A Case Against Market Timing
Wednesday, June 4th, 2008A customer wrote us yesterday and told us that they didn’t need our advice right now because they had pulled all their money out of the market and put it into the money market fund in their account. While this is not the first time this has happened, it still bothers me a great deal whenever I hear about it.
There are certainly very legitimate reasons to move your retirement money into a cash-equivalent investment like a money market or stable value fund. When you don’t have the time to ride out shorter-term ups and downs of the market, you may need to get more conservative with your money. But the more frequent reason people pull out of the market is flat out nervousness. Many people that get nervous about the markets are tempted to pull their money out before (they think) things could get worse. When the market starts to go back up, the plan is to jump back into their original investments, reaping the rewards of future market gains.
Well, I’m here to tell you two things:
1. Pulling out of the market whenever you fear further declines is a form of market timing
2. Market timing is extremely risky and can easily cost you tens of thousands of dollars if your timing is off the slightest bit. Read on to get the facts.
Goldman Sachs Asset Management did a study that looked at market returns as represented by the S&P 500 Index from 1986 to 2006. Here is what the data shows:
Stay invested in all 5,297 days of this study period, and the annual return is 12.12%
Miss the 10 best days and the annual return is 8.56% - a difference of 3.56% per year.
Miss the best 40 days and the annual return drops to 1.87%.
Miss the best 70 days and the annual return drops to -3.02%.

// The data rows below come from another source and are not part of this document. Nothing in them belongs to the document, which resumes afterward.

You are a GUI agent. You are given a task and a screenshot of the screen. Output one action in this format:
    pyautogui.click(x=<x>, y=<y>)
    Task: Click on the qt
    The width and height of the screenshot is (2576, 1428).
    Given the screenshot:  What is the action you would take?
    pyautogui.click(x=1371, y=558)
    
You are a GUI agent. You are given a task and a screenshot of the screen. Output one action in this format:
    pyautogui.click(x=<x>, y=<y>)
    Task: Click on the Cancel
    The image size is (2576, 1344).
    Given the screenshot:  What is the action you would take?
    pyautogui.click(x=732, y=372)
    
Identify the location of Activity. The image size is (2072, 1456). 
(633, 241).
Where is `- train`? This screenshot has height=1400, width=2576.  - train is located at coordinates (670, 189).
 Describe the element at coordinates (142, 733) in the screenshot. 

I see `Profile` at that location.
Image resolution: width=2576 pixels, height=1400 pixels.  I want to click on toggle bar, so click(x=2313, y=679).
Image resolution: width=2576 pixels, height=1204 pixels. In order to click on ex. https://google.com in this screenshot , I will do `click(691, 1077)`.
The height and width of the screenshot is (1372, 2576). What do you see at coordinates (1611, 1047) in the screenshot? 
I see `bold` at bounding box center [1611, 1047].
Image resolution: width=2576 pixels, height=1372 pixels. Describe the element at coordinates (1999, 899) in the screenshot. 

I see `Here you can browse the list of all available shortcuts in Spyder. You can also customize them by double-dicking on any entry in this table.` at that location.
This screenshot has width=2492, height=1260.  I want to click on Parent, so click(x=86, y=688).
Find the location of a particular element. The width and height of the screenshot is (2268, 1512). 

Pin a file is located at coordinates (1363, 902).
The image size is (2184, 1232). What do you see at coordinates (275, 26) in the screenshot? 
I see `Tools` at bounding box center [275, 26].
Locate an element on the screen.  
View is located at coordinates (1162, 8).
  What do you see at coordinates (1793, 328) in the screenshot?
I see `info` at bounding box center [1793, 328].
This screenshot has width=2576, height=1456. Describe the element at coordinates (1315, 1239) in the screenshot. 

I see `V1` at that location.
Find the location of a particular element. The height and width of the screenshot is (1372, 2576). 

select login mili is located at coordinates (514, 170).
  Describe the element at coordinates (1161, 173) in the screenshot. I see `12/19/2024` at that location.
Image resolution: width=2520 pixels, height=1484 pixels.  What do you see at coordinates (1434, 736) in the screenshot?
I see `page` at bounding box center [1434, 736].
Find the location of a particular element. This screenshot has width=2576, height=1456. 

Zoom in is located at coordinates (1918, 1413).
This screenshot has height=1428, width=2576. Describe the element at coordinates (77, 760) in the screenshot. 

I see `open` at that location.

As the data above indicates, if you are out of the market only a handfull of key times, your returns can be severely impacted. What does this return difference mean in terms of dollars in your account at retirement? Let’s say you just missed the 10 best days over the above 20 year period, saved $400 per month for all of those 20 years, and had a return on your investments of 8.6% (rounded for our calculator) per year. You would have $254,500 after the 20 years. Under the same assumptions, except if your return were instead 12% per year (rounded for our calculator), you would have $ 399,700 - a difference of over $145,000 (these are before tax numbers). And that’s only 10 days! Imagine if you had missed the top 70 days, just over 1% of the days covered in the time period, and lost money!
Given these numbers, is it really worth the risk of going in and out of the market? We think not.
-Scott Revare
The returns listed are based on the S&P 500 Index, which is the Standard & Poors’ 500 composite stock price index of 500 stocks, an unmanaged index of common stock prices. The index figures do not reflect any deduction for fees, expenses or taxes. Past performance is not indicative of future results.